## STUDY TEXT
━━━━━━━━━━

| "Please, tell me, what senior engineers in the Phillipines or India have 15+ years of software development experience." I do. Started working as a software dev in 1994. Moved to Bangalore to take up another sw dev position at CyberCash India (an offshore office of a Virginia based ecommerce product company http://en.wikipedia.org/wiki/CyberCash,_Inc . ) in 1998. C on VAX Unix. Those were the days. Lived and worked in the US for a while before returning to India (and have no plans of going back to the USA :) ). " They don't exist, because the software industry has only been there for the last 5-10 years." You have no idea what you are talking about. Infosys was founded in 1981, for example. I never worked for Infosys or any of the large outsourced services dev companies, but the idea that there are no developers in India with 15+ years experience is rubbish. (Not getting into whether 'number of years of experience' is a valid metric for judging sw talent). And as for "living and breathing code", I started programming when I was 10 years old, on a Sinclair ZX Spectrum in the Eighties, writing games in ZX-80 assembler. We even had a club for Spectrum devs - in a small town in South India, in the eighties. I have many classmates who still code every day (though they have fancy titles like "Senior Architect" these days). Did most of my generation of coders move into management? Sure they did. Are the good developers swamped by tonnes of clueless people flocking to the "hot career"? Sure they are. But none of that is specific to India. If you have to deal with dumb Indians off a boat who can't speak English but seem to take your jobs, I sympathize. There are a lot of dumb Indian devs. But I've also had to deal with a lot of dumb American devs who think they are automatically superior to all Indian devs "just because". Plenty of those too. (all this is just to counter your idea that people with 15 years of experience writing code don't exist here and "the software industry has only been there for the last 5-10 years" (roll eyes). Please educate yourself before making such emphatic (and false!) statements. |
What I've noticed from working first-hand with outsourcing companies is that they promise degrees and accreditations that don't exist. They promise the developers working on your project will have 5-10 years experience, but for the most part you will get developers with 2-3. They promise masters level CompSci but you are lucky to get associates or trade school level. They promise systems and network engineers with MCSE or RHCE or CCIE but you are lucky to get MCP or CCNA.

━━━━━━━━━━

## THE DATA

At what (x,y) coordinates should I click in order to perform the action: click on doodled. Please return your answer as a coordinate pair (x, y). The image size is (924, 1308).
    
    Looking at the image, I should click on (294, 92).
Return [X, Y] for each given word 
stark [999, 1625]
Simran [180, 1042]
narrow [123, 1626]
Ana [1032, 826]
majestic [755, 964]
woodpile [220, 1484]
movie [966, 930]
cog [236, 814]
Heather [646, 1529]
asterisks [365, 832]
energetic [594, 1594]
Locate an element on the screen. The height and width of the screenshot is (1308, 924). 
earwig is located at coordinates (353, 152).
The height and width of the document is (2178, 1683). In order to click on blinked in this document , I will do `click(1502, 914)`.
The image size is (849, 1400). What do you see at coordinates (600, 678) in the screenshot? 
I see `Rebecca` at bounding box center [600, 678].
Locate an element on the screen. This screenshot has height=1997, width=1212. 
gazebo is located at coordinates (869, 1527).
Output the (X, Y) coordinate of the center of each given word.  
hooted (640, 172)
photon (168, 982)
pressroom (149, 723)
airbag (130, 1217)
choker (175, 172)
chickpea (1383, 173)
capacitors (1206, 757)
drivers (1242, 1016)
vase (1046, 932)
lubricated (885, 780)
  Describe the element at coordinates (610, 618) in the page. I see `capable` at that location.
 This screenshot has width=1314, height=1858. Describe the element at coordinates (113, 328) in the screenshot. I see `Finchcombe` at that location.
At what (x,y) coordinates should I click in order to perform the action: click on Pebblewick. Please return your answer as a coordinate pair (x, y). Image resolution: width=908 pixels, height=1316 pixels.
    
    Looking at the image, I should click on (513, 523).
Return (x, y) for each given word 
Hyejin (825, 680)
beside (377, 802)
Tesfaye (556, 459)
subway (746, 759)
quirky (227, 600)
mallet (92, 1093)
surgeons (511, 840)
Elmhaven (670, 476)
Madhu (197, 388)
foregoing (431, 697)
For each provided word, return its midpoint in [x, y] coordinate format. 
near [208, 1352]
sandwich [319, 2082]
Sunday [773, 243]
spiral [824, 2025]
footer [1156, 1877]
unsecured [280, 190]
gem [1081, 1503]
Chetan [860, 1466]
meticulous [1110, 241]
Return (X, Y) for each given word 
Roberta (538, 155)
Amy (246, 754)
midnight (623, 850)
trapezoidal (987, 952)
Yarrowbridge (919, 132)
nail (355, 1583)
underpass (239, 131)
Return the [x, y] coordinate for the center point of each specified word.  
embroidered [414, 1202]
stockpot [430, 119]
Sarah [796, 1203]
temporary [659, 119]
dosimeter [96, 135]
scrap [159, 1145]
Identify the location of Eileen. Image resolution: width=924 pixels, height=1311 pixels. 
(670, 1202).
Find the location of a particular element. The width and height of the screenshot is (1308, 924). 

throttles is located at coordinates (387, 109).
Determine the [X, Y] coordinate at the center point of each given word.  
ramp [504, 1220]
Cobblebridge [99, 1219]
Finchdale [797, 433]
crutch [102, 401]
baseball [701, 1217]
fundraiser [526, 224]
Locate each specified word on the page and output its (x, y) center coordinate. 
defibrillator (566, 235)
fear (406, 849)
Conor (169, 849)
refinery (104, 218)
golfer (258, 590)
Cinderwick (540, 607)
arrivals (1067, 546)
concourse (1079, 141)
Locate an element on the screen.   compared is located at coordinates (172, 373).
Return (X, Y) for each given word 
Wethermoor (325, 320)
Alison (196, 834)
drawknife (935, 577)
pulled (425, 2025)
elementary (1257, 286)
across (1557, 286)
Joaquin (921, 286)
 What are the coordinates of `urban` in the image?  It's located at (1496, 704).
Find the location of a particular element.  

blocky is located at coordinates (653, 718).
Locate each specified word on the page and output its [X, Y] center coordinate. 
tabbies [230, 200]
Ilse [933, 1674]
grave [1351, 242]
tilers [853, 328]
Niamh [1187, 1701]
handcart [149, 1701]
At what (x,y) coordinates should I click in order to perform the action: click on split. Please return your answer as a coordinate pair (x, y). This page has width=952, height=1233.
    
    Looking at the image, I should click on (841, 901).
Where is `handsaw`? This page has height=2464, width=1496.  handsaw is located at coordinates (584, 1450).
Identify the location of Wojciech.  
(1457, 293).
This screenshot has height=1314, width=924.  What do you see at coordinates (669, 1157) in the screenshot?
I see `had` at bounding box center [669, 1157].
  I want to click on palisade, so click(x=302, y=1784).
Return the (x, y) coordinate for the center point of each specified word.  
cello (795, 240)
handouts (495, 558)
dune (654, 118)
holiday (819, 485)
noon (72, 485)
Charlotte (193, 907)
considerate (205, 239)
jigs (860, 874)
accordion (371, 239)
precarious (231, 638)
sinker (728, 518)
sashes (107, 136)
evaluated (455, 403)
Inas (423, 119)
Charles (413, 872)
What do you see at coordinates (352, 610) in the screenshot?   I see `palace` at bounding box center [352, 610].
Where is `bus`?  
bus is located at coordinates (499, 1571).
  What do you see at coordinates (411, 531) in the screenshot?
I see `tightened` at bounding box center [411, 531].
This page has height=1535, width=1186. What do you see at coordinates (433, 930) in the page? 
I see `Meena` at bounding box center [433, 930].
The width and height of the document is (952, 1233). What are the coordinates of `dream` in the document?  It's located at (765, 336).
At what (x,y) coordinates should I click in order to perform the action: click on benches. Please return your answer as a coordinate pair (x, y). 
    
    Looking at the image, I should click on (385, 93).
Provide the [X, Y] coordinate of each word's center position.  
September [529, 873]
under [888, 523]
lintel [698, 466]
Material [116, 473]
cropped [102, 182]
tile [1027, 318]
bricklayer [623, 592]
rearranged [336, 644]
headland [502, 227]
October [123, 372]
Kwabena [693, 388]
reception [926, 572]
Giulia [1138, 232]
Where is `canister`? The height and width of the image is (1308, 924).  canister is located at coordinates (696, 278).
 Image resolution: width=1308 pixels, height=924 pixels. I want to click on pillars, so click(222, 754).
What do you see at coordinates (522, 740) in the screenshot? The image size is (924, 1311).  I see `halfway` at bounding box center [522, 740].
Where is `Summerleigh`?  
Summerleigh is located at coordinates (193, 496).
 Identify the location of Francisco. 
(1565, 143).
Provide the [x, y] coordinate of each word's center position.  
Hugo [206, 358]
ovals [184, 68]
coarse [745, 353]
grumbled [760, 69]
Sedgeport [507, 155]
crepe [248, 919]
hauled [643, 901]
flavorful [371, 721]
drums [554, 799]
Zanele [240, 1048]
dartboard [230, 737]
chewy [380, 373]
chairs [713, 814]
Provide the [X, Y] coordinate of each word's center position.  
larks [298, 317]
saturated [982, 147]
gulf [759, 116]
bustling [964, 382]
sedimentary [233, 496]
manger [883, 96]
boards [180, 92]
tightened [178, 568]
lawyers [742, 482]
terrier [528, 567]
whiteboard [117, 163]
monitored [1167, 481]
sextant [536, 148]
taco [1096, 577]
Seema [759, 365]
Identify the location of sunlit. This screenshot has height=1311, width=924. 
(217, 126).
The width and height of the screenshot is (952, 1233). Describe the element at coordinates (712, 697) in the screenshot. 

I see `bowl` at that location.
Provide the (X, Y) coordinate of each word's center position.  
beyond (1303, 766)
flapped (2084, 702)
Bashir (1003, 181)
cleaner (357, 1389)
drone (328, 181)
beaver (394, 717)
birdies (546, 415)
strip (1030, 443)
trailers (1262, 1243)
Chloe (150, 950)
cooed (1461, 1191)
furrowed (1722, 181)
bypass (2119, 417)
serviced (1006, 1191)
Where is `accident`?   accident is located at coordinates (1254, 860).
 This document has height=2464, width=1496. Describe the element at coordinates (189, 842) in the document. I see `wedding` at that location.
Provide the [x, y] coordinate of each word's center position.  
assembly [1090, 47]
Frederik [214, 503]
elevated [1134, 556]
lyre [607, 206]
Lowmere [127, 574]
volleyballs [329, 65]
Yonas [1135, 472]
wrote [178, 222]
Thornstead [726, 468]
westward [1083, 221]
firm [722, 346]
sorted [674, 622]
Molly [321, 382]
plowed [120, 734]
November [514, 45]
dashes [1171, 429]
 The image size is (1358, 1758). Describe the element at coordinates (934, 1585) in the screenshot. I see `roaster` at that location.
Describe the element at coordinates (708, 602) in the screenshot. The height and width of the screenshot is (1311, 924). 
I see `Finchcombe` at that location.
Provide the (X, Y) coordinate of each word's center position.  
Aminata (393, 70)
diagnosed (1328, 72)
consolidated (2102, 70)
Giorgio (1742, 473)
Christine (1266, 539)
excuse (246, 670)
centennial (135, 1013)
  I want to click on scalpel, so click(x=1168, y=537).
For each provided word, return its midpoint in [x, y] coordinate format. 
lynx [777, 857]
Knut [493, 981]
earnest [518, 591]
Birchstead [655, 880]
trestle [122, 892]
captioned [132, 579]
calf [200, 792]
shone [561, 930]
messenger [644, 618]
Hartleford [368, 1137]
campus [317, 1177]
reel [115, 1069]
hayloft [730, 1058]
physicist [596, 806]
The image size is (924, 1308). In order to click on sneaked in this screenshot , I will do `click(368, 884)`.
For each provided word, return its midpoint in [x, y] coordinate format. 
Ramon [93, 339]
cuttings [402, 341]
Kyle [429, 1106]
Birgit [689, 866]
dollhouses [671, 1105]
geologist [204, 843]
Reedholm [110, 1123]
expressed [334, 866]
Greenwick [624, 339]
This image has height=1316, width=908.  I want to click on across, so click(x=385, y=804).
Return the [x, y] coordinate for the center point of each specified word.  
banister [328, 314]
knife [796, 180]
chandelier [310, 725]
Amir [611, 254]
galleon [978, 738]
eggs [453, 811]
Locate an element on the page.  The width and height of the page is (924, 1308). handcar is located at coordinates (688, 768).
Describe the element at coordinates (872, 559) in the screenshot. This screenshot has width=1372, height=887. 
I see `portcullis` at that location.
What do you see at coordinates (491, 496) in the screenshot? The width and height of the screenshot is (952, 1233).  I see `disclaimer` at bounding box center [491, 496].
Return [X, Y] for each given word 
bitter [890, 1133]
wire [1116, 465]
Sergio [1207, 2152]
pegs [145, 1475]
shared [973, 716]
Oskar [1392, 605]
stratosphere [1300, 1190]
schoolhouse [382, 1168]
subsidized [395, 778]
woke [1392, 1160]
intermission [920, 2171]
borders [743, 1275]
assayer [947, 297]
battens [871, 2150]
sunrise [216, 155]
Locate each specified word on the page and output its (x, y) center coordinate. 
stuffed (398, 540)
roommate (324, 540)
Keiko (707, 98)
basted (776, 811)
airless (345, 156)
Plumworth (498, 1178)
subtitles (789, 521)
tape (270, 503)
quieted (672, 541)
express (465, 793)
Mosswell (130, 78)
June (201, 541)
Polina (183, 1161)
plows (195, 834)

━━━━━━━━━━

## EXERCISE AIM
Could you continue the comment thread on developer experience and outsourcing, picking up right after its last sentence?

## WRITTEN ANSWER
I apologize for making blanket statements, but there is a lot of job hopping for qualified candidates in Bangalore (as I'm sure you are aware), so the outsourcing companies are usually offering those candidates that are new to the industry and have not had the time to generate sufficient experience and get a better job somewhere else. That is just the reality of what I have seen in my career.